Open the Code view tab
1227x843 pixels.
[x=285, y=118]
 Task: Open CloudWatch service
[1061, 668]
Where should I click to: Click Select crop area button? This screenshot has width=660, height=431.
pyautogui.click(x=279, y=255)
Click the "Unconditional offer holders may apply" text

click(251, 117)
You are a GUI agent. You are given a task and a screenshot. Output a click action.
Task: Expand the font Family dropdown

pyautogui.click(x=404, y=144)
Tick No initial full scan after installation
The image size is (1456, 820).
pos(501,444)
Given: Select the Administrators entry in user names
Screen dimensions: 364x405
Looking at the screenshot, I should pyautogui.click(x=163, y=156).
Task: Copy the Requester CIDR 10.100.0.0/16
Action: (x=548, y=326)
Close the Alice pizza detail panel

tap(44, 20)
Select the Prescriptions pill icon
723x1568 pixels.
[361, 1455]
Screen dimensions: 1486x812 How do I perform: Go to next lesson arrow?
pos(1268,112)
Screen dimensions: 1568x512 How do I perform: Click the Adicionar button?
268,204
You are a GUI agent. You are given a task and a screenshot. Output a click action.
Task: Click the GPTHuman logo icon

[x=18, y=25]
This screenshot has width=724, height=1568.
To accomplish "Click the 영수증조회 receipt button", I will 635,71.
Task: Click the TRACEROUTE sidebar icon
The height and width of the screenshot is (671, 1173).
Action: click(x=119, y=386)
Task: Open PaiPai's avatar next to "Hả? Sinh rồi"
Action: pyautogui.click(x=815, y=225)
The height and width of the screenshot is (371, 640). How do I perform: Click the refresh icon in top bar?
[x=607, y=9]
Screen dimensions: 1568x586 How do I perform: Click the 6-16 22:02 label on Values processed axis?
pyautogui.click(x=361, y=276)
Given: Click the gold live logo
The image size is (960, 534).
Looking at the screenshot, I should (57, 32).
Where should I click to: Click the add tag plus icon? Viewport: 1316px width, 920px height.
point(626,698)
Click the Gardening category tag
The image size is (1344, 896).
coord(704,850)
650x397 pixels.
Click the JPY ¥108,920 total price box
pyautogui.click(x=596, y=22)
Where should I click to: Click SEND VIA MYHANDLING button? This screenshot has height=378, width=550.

## WHAT THE TASK REQUIRES
Reproduce the lines exactly as they appear, from the line containing "Given: Click the gold live logo" through the last line, including both ends.

## FINAL ANSWER
Given: Click the gold live logo
The image size is (960, 534).
Looking at the screenshot, I should (57, 32).
Where should I click to: Click the add tag plus icon? Viewport: 1316px width, 920px height.
point(626,698)
Click the Gardening category tag
The image size is (1344, 896).
coord(704,850)
650x397 pixels.
Click the JPY ¥108,920 total price box
pyautogui.click(x=596, y=22)
Where should I click to: Click SEND VIA MYHANDLING button? This screenshot has height=378, width=550.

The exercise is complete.